Per sostenere il welfare bisogna prima rilanciare e sostenere la ripresa e l’espansione produttiva: Il welfare necessita di sviluppo, senza il quale è molto più oneroso e difficile il reperimento delle risorse. Una volta rilanciato lo sviluppo produttivo, potremmo impiegare parte delle risorse per aiutare non solo i ceti interni più svantaggiati – cui si sono aggiunti i “perdenti della globalizzazione” – ma anche, insieme agli altri paesi più economicamente sviluppati, per sostenere il reddito dei paesi più arretrati.
E questo avrebbe anche una ricaduta politica, nazionale ed internazionale, quella cioè di togliere argomenti e energia, e quindi voti, alle forze sovraniste e populiste. E’ una grande sfida, perché molto dipende anche dalla nostra classe politica, dalla sua capacità progettuale e gestionale, che appaiono ambedue deludenti. Ma vale la pena tentare.

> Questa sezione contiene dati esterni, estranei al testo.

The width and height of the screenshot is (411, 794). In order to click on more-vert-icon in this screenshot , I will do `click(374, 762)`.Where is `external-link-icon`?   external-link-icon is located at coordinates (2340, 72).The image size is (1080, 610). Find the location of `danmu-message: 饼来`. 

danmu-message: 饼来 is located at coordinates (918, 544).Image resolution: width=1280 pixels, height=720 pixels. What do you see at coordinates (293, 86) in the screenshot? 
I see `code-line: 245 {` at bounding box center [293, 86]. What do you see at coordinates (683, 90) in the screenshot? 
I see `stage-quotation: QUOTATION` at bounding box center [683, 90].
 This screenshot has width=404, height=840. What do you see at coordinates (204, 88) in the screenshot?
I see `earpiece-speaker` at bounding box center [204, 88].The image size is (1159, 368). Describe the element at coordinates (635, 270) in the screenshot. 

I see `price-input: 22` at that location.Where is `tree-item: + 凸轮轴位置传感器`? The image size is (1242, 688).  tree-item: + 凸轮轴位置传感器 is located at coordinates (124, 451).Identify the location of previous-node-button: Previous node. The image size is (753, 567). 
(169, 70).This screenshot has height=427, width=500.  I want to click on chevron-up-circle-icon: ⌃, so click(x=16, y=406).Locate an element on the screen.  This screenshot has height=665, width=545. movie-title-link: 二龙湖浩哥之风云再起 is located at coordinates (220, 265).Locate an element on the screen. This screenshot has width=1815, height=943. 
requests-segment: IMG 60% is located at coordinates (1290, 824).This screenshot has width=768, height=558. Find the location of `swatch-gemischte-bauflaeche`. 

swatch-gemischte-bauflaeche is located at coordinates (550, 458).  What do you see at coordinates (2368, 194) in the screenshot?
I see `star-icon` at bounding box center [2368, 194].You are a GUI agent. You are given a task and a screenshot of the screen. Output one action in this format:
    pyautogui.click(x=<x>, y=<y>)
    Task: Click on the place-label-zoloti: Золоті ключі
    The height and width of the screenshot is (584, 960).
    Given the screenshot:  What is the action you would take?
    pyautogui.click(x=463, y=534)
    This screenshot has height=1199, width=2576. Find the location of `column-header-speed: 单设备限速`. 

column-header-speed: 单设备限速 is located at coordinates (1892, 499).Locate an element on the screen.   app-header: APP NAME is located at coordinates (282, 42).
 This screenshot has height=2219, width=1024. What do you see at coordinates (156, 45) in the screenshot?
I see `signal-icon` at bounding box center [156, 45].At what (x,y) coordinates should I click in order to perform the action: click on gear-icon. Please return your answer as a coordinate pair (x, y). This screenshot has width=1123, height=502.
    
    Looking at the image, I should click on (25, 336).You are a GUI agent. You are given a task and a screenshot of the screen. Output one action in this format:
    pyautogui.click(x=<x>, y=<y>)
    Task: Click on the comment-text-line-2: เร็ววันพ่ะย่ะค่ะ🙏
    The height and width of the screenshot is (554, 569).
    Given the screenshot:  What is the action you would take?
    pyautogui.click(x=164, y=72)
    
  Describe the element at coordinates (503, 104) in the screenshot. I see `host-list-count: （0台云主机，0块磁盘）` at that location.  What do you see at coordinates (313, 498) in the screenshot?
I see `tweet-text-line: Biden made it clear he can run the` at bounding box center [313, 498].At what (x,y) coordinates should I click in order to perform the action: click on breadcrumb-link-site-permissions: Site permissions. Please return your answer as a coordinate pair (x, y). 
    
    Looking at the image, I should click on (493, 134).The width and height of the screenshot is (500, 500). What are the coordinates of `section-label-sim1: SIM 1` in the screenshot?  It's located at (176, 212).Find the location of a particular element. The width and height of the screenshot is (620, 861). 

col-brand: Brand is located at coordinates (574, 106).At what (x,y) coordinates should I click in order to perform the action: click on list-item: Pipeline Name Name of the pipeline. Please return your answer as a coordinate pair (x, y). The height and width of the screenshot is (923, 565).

Non so che cosa comporterà l’esperienza di governo di Mario Draghi, se cioè possa essere propedeutica ad un “partito della nazione”, cui accennava l’articolo di Marco Michieli. Il governo Draghi è un governo il cui compito primario è l’uscita dalla situazione pandemica e la ripresa economica. Quello che gioca a favore di Draghi sono la sua competenza riconosciuta a livello internazionale, la sua condotta super partes, ed il suo stile, sobrio e misurato. Sono elementi discontinui rispetto all’agire di una moltitudine di politici che si distinguono per mancanza di coraggio, per animosità quotidiana e per visioni a cortissimo raggio.